• Saved data entries
------------------------
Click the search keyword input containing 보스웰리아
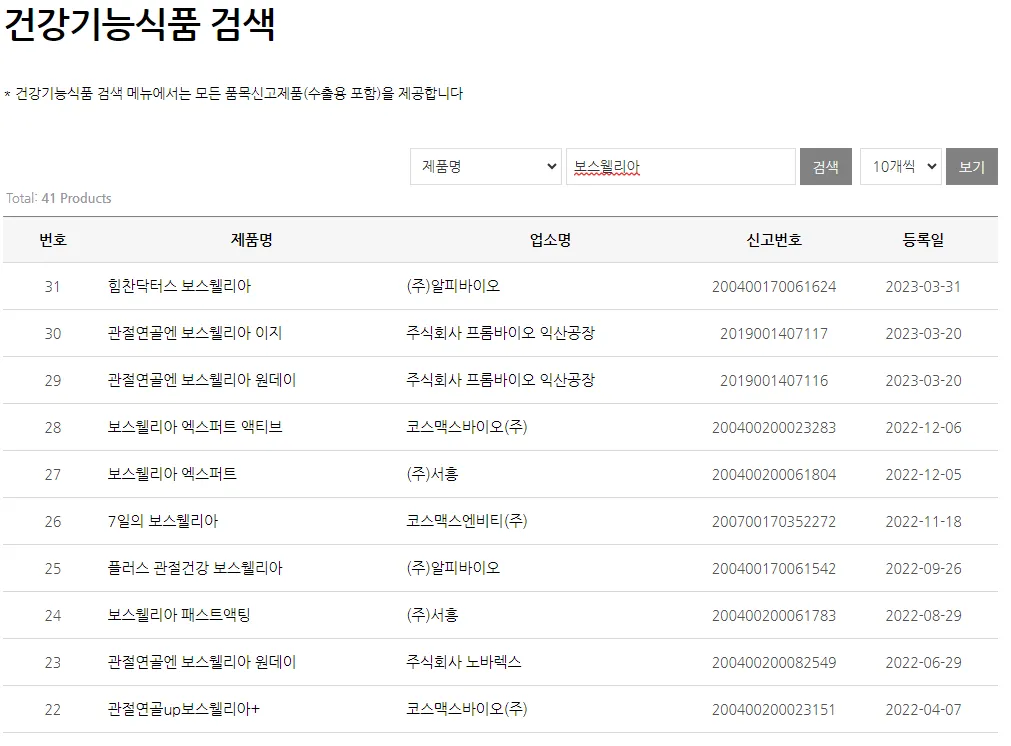The width and height of the screenshot is (1011, 746). coord(680,166)
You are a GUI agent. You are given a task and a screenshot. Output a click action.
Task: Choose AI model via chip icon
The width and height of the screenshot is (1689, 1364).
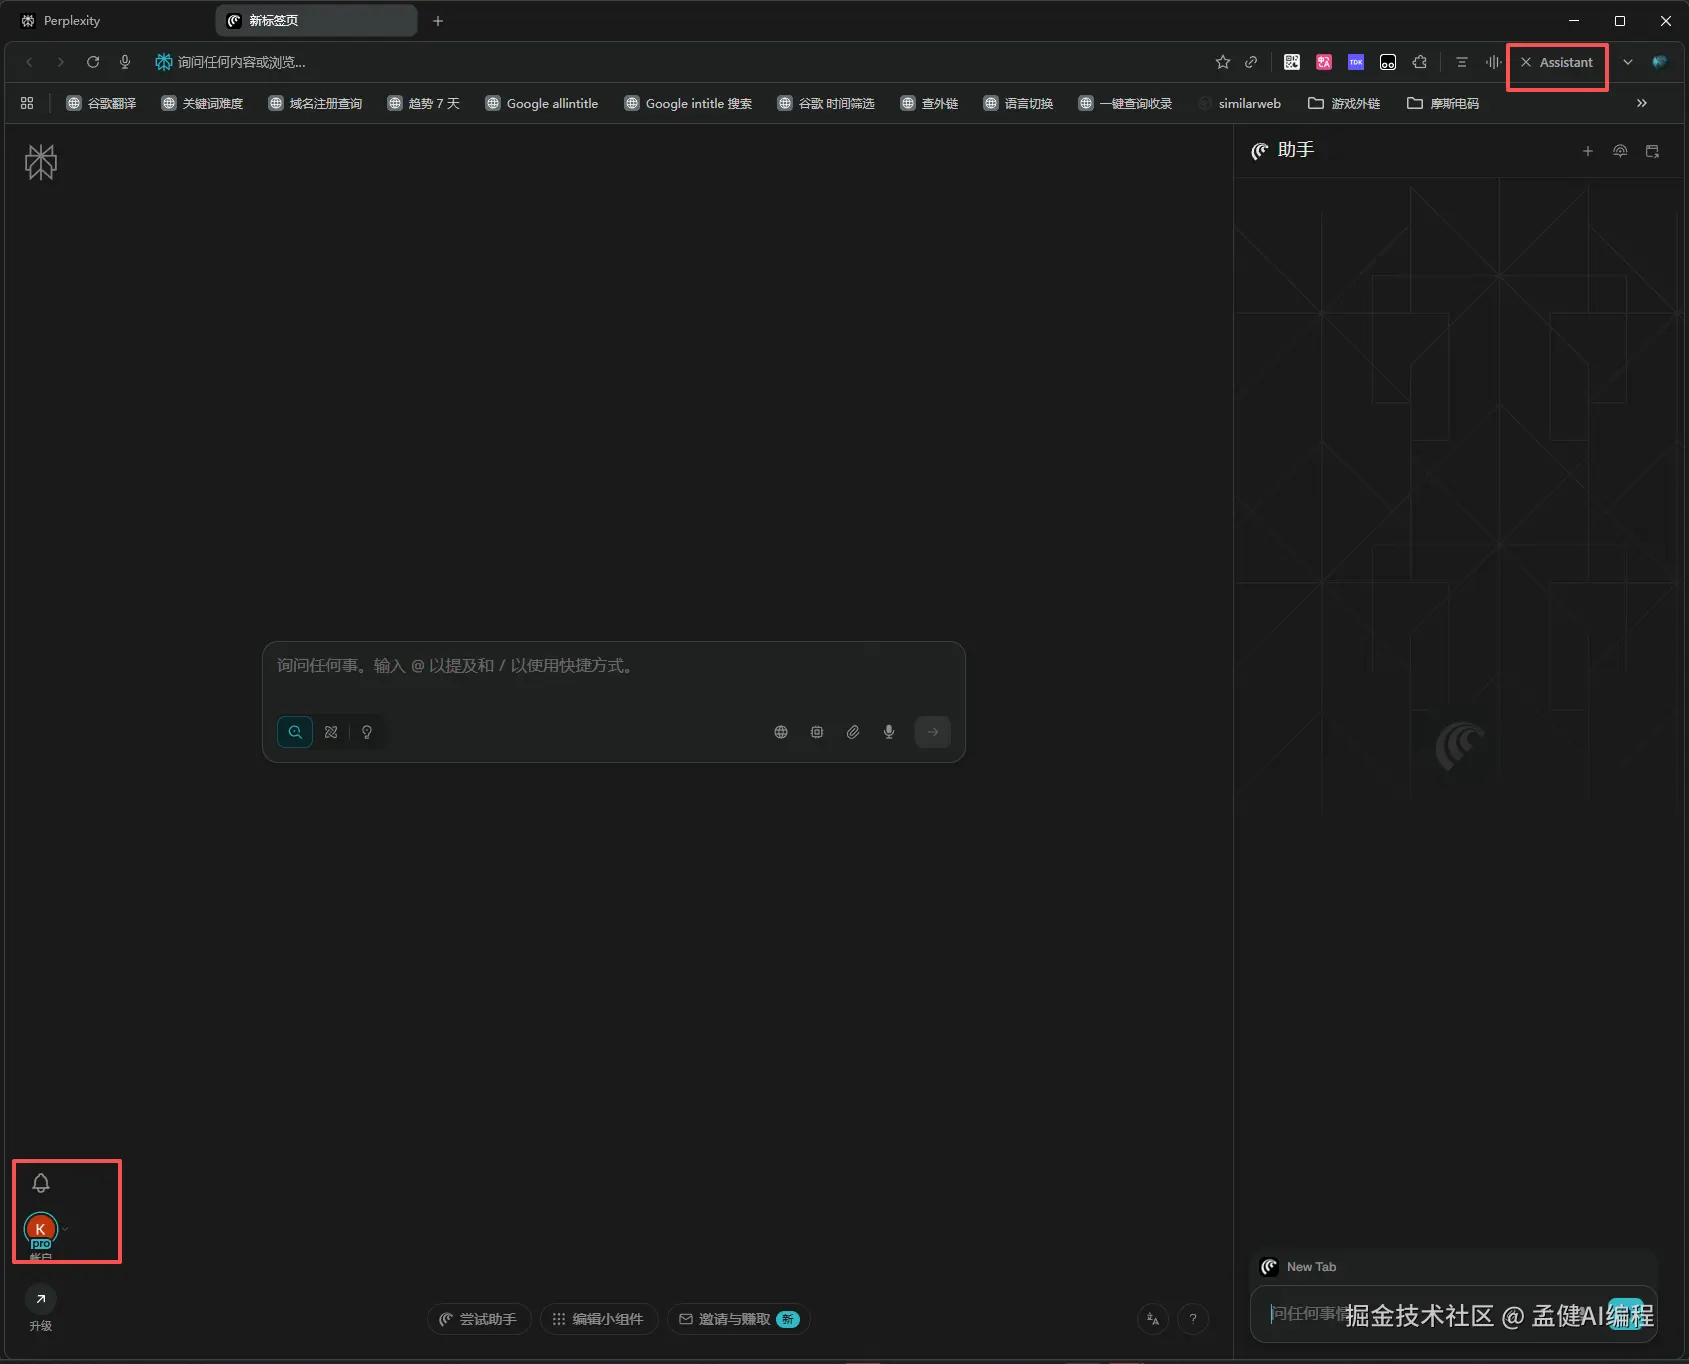pyautogui.click(x=817, y=732)
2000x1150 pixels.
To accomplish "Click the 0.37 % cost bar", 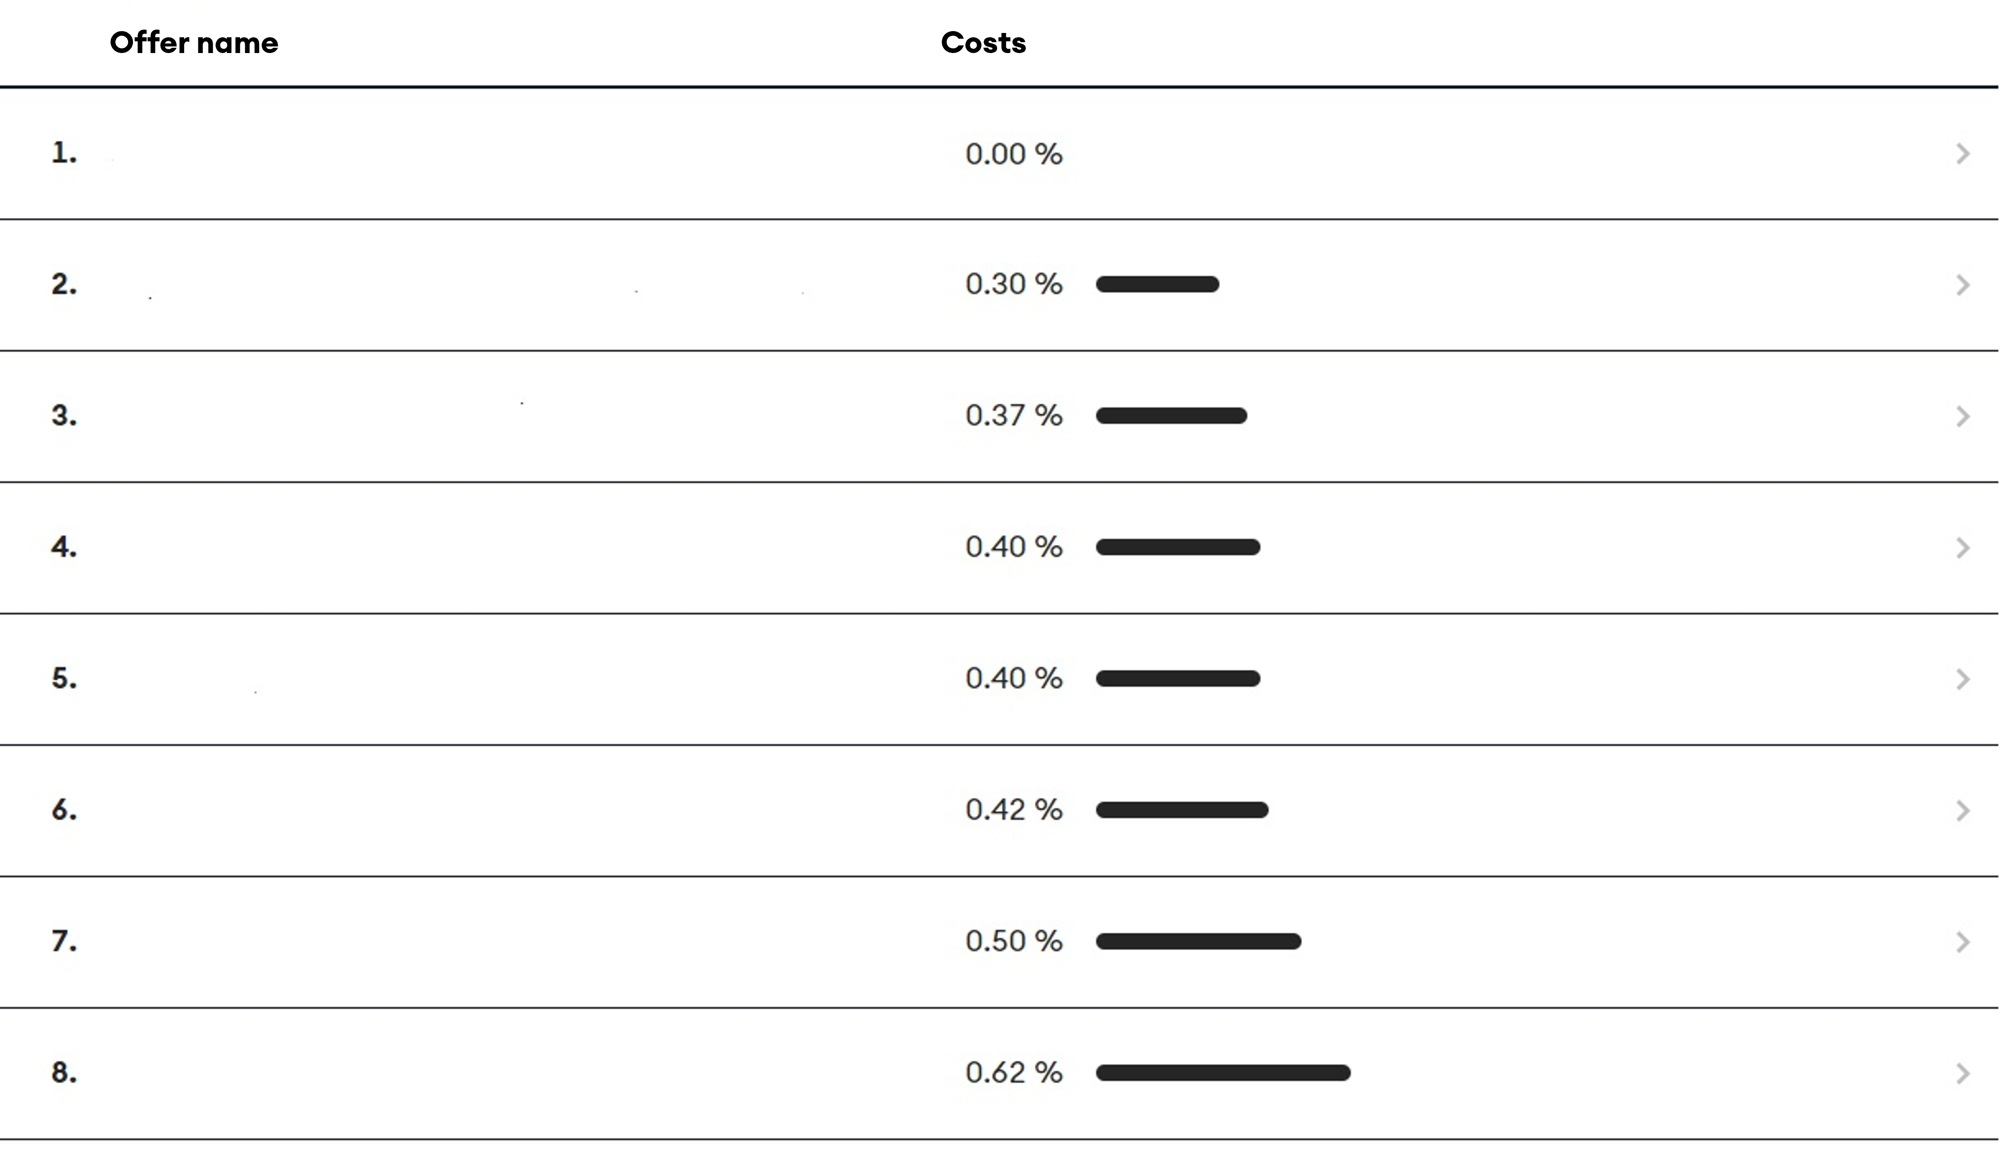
------------------------
• AIM OF THE TASK
Your copy should hold exactly the lines from the one with "You are a GUI" through the final line of the records, both ends included, and no pictures.

• ANSWER SECTION
You are a GUI agent. You are given a task and a screenshot. Output a click action.
Task: Choose AI model via chip icon
The width and height of the screenshot is (1689, 1364).
pyautogui.click(x=817, y=732)
2000x1150 pixels.
To accomplish "Click the 0.37 % cost bar", 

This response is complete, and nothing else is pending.